BEGIN Data shown
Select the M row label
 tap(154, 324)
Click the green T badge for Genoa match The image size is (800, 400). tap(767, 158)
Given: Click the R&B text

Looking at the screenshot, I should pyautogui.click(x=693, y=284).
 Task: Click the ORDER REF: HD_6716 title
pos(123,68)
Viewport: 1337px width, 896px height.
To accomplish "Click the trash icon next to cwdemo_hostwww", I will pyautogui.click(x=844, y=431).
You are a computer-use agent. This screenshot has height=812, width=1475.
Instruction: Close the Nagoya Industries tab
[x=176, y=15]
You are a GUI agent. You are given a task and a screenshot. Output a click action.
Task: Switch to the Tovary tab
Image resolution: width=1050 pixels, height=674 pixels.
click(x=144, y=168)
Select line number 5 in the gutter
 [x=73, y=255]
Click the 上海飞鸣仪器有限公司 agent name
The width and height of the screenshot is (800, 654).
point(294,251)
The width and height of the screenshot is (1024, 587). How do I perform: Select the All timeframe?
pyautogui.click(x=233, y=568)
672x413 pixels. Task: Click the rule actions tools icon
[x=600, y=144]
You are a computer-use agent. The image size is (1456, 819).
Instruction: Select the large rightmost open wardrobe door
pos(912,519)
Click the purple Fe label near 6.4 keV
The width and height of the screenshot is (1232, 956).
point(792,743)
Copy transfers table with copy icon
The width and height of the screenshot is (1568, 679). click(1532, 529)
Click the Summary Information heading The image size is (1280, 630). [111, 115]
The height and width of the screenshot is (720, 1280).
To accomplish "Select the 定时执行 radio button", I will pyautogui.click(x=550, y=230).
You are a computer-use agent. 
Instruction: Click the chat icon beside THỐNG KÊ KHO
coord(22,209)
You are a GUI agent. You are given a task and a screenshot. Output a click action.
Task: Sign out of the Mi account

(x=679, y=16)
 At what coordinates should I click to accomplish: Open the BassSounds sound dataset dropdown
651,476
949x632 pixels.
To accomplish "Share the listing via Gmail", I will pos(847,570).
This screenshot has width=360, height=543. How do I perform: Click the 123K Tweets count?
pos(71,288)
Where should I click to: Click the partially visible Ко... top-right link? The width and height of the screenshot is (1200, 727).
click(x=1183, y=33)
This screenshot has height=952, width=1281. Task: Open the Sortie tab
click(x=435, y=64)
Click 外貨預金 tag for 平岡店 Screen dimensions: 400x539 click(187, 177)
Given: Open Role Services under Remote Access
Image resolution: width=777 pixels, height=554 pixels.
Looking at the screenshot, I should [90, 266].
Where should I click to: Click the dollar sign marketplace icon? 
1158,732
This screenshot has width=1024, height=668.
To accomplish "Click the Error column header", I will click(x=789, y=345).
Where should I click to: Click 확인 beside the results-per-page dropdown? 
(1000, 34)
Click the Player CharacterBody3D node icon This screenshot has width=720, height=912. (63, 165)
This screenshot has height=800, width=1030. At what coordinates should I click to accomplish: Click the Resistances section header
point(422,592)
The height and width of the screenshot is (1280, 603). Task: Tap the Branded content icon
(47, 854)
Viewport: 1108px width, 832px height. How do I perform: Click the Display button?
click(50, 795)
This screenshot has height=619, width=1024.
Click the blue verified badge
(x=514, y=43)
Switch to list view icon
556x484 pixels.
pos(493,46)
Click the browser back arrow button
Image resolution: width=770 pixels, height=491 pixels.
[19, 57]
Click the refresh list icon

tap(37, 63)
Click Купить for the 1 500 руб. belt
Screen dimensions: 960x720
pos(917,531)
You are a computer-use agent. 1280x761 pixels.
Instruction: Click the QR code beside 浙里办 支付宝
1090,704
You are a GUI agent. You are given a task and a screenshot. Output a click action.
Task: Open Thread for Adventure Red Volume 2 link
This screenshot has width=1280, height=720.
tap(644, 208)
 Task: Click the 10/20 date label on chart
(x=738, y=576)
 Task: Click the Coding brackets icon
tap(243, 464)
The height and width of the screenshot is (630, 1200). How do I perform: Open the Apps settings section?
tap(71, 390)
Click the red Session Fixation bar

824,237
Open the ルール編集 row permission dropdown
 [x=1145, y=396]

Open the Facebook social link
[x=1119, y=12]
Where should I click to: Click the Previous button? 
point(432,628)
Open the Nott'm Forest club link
END Data shown
Put every line of the records above into a numbered list, leaving out the blank lines.

__Full solution__.
1. Select the M row label
2.  tap(154, 324)
3. Click the green T badge for Genoa match The image size is (800, 400). tap(767, 158)
4. Given: Click the R&B text
5. Looking at the screenshot, I should pyautogui.click(x=693, y=284).
6.  Task: Click the ORDER REF: HD_6716 title
7. pos(123,68)
8. Viewport: 1337px width, 896px height.
9. To accomplish "Click the trash icon next to cwdemo_hostwww", I will pyautogui.click(x=844, y=431).
10. You are a computer-use agent. This screenshot has height=812, width=1475.
11. Instruction: Close the Nagoya Industries tab
12. [x=176, y=15]
13. You are a GUI agent. You are given a task and a screenshot. Output a click action.
14. Task: Switch to the Tovary tab
15. Image resolution: width=1050 pixels, height=674 pixels.
16. click(x=144, y=168)
17. Select line number 5 in the gutter
18.  [x=73, y=255]
19. Click the 上海飞鸣仪器有限公司 agent name
20. The width and height of the screenshot is (800, 654).
21. point(294,251)
22. The width and height of the screenshot is (1024, 587). How do I perform: Select the All timeframe?
23. pyautogui.click(x=233, y=568)
24. 672x413 pixels. Task: Click the rule actions tools icon
25. [x=600, y=144]
26. You are a computer-use agent. The image size is (1456, 819).
27. Instruction: Select the large rightmost open wardrobe door
28. pos(912,519)
29. Click the purple Fe label near 6.4 keV
30. The width and height of the screenshot is (1232, 956).
31. point(792,743)
32. Copy transfers table with copy icon
33. The width and height of the screenshot is (1568, 679). click(1532, 529)
34. Click the Summary Information heading The image size is (1280, 630). [111, 115]
35. The height and width of the screenshot is (720, 1280).
36. To accomplish "Select the 定时执行 radio button", I will pyautogui.click(x=550, y=230).
37. You are a computer-use agent. 
38. Instruction: Click the chat icon beside THỐNG KÊ KHO
39. coord(22,209)
40. You are a GUI agent. You are given a task and a screenshot. Output a click action.
41. Task: Sign out of the Mi account
42. (x=679, y=16)
43.  At what coordinates should I click to accomplish: Open the BassSounds sound dataset dropdown
44. 651,476
45. 949x632 pixels.
46. To accomplish "Share the listing via Gmail", I will pos(847,570).
47. This screenshot has width=360, height=543. How do I perform: Click the 123K Tweets count?
48. pos(71,288)
49. Where should I click to: Click the partially visible Ко... top-right link? The width and height of the screenshot is (1200, 727).
50. click(x=1183, y=33)
51. This screenshot has height=952, width=1281. Task: Open the Sortie tab
52. click(x=435, y=64)
53. Click 外貨預金 tag for 平岡店 Screen dimensions: 400x539 click(187, 177)
54. Given: Open Role Services under Remote Access
55. Image resolution: width=777 pixels, height=554 pixels.
56. Looking at the screenshot, I should [90, 266].
57. Where should I click to: Click the dollar sign marketplace icon? 
58. 1158,732
59. This screenshot has width=1024, height=668.
60. To accomplish "Click the Error column header", I will click(x=789, y=345).
61. Where should I click to: Click 확인 beside the results-per-page dropdown? 
62. (1000, 34)
63. Click the Player CharacterBody3D node icon This screenshot has width=720, height=912. (63, 165)
64. This screenshot has height=800, width=1030. At what coordinates should I click to accomplish: Click the Resistances section header
65. point(422,592)
66. The height and width of the screenshot is (1280, 603). Task: Tap the Branded content icon
67. (47, 854)
68. Viewport: 1108px width, 832px height. How do I perform: Click the Display button?
69. click(50, 795)
70. This screenshot has height=619, width=1024.
71. Click the blue verified badge
72. (x=514, y=43)
73. Switch to list view icon
74. 556x484 pixels.
75. pos(493,46)
76. Click the browser back arrow button
77. Image resolution: width=770 pixels, height=491 pixels.
78. [19, 57]
79. Click the refresh list icon
80. tap(37, 63)
81. Click Купить for the 1 500 руб. belt
82. Screen dimensions: 960x720
83. pos(917,531)
84. You are a computer-use agent. 1280x761 pixels.
85. Instruction: Click the QR code beside 浙里办 支付宝
86. 1090,704
87. You are a GUI agent. You are given a task and a screenshot. Output a click action.
88. Task: Open Thread for Adventure Red Volume 2 link
89. This screenshot has width=1280, height=720.
90. tap(644, 208)
91.  Task: Click the 10/20 date label on chart
92. (x=738, y=576)
93.  Task: Click the Coding brackets icon
94. tap(243, 464)
95. The height and width of the screenshot is (630, 1200). How do I perform: Open the Apps settings section?
96. tap(71, 390)
97. Click the red Session Fixation bar
98. 824,237
99. Open the ルール編集 row permission dropdown
100.  [x=1145, y=396]
101. Open the Facebook social link
102. [x=1119, y=12]
103. Where should I click to: Click the Previous button? 
104. point(432,628)
105. Open the Nott'm Forest club link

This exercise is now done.